Work to be completed ▸ From the records below, transcribe only the lines running from the one with "301～400kcal (1171, 752)" through the one with "401～500kcal (1171, 765)". Keep both of those end lines.

(Beginning of Available data)

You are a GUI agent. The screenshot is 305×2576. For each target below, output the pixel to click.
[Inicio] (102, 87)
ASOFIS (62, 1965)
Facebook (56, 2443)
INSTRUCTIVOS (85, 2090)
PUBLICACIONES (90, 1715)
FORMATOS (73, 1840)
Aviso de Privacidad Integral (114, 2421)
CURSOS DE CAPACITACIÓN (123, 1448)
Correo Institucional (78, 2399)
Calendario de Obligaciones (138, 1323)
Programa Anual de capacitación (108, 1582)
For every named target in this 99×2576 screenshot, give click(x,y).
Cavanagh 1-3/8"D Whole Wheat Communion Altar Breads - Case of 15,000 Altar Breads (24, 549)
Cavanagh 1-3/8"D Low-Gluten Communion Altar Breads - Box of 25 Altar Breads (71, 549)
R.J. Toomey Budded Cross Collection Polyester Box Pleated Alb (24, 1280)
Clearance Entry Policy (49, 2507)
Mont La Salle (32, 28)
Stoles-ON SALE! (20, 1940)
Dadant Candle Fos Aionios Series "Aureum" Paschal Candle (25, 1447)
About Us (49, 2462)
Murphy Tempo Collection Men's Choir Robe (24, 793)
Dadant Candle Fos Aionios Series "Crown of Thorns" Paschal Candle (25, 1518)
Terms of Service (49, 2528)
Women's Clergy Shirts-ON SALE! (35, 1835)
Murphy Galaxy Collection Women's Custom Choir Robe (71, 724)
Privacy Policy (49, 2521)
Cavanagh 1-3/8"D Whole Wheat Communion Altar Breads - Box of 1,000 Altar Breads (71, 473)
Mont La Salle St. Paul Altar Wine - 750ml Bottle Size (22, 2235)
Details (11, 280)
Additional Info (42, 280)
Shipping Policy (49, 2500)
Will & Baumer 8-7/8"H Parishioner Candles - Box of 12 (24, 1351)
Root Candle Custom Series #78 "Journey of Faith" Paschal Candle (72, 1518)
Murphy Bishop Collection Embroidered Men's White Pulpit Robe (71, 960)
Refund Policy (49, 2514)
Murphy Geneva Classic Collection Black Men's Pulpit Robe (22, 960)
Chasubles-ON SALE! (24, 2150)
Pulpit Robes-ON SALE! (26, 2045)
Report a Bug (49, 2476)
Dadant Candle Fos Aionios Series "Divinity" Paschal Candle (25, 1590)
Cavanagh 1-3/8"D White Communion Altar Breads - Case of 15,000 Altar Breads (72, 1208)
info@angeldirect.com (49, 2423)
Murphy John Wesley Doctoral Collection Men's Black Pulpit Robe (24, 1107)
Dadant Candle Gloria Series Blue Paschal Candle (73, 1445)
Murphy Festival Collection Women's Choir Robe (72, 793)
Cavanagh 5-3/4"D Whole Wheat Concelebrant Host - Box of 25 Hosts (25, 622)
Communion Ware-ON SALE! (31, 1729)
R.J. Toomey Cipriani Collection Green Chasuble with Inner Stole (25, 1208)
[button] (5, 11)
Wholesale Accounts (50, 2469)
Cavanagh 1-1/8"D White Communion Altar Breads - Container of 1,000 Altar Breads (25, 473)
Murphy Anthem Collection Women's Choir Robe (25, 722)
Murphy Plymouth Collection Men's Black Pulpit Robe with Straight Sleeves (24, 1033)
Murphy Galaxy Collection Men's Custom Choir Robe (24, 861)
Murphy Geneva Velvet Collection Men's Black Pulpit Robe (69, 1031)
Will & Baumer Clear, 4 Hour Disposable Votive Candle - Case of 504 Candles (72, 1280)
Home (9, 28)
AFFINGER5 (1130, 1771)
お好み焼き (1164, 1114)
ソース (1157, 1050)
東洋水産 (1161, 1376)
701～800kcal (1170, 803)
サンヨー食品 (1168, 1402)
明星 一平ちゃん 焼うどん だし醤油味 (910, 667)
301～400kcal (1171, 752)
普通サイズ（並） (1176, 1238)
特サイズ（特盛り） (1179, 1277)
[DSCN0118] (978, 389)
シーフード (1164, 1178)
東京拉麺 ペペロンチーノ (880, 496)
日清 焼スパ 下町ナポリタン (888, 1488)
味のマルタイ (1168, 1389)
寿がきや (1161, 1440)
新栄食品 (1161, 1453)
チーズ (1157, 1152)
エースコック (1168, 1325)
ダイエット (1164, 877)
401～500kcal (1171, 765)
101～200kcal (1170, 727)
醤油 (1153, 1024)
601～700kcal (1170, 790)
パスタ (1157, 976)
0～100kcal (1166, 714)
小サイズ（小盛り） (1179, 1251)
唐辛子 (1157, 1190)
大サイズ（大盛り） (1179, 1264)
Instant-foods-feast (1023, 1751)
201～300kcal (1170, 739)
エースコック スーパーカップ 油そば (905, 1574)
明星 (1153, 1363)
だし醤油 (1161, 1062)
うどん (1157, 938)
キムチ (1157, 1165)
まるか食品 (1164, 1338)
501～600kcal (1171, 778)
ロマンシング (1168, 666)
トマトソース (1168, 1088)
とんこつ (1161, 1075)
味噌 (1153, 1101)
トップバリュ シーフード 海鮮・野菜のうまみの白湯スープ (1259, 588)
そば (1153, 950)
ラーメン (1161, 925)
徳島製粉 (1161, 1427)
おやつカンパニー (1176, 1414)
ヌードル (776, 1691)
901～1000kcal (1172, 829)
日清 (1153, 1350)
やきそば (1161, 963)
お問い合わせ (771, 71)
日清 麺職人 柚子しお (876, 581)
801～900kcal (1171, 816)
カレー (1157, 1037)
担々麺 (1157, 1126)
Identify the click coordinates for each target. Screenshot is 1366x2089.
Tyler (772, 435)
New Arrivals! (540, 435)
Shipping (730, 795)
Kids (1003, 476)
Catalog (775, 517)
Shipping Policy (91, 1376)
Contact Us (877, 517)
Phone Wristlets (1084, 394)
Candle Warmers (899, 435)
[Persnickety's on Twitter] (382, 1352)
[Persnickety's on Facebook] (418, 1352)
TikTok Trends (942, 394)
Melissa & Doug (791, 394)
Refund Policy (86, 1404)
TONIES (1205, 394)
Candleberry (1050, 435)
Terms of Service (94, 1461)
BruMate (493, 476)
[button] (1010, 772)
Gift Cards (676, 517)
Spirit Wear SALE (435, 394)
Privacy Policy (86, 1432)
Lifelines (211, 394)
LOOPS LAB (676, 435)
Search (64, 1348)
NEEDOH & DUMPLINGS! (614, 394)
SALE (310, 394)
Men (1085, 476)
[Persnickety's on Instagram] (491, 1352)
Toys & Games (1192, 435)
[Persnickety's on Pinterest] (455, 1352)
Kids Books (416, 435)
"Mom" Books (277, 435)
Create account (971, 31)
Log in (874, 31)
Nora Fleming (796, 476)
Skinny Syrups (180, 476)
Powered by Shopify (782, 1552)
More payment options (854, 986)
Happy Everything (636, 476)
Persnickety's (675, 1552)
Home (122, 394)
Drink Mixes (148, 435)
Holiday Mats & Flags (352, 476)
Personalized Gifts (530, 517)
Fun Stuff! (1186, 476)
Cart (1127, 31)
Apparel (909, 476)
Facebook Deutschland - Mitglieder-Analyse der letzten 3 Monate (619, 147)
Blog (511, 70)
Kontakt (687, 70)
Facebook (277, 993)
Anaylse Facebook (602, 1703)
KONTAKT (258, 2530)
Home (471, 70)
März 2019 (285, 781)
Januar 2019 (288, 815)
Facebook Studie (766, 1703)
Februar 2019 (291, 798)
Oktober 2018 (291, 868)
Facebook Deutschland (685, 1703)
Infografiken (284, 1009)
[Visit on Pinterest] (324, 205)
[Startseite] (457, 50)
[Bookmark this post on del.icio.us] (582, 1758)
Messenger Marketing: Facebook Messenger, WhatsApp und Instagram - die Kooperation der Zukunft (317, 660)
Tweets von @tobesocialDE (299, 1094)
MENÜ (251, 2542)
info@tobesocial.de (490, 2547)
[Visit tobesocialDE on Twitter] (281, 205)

(End of Available data)

Your solution ▸
301～400kcal (1171, 752)
普通サイズ（並） (1176, 1238)
特サイズ（特盛り） (1179, 1277)
[DSCN0118] (978, 389)
シーフード (1164, 1178)
東京拉麺 ペペロンチーノ (880, 496)
日清 焼スパ 下町ナポリタン (888, 1488)
味のマルタイ (1168, 1389)
寿がきや (1161, 1440)
新栄食品 (1161, 1453)
チーズ (1157, 1152)
エースコック (1168, 1325)
ダイエット (1164, 877)
401～500kcal (1171, 765)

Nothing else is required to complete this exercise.